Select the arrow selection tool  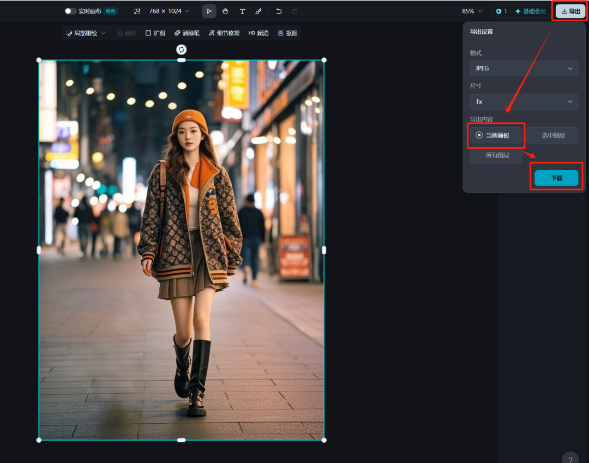209,11
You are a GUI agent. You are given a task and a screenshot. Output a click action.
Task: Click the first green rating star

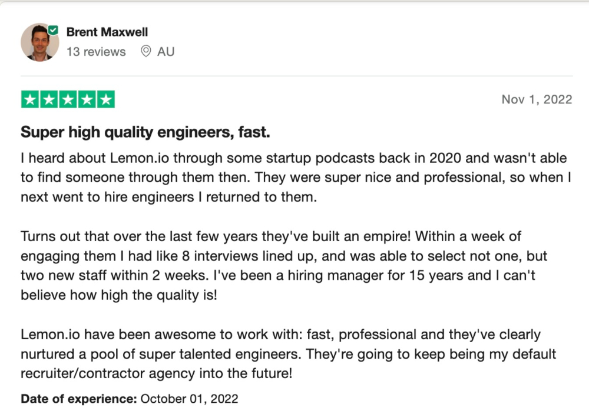(x=30, y=99)
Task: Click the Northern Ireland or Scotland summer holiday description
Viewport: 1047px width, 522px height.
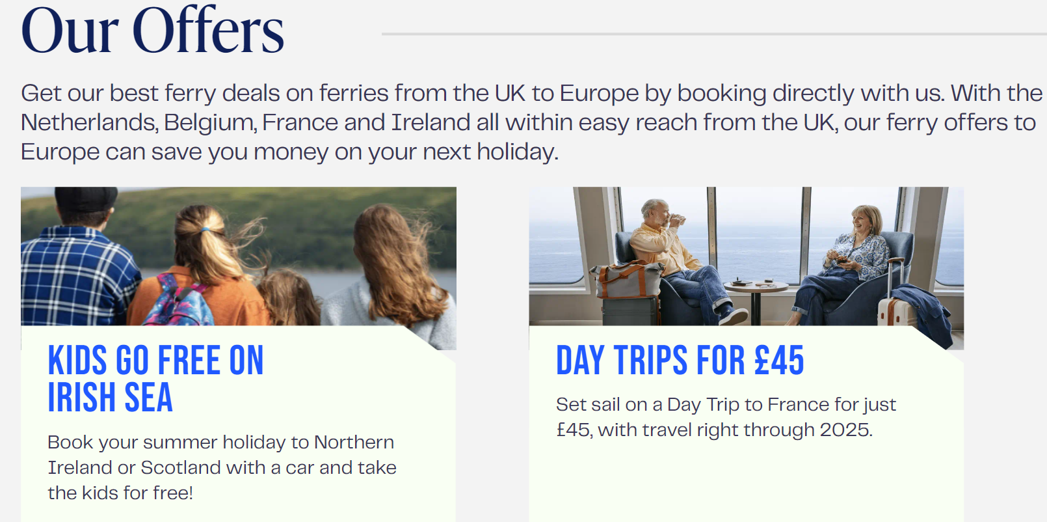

▶ _WHAT THIS TASK INVOLVES_: Word for word, copy the lines from the one with "Task: Click the first green rating star" through the end of the entries above, and do not include any picture.

▶ _THE COMPLETED TASK_:
Task: Click the first green rating star

(x=30, y=99)
Task: Click the Northern Ireland or Scotland summer holiday description
Viewport: 1047px width, 522px height.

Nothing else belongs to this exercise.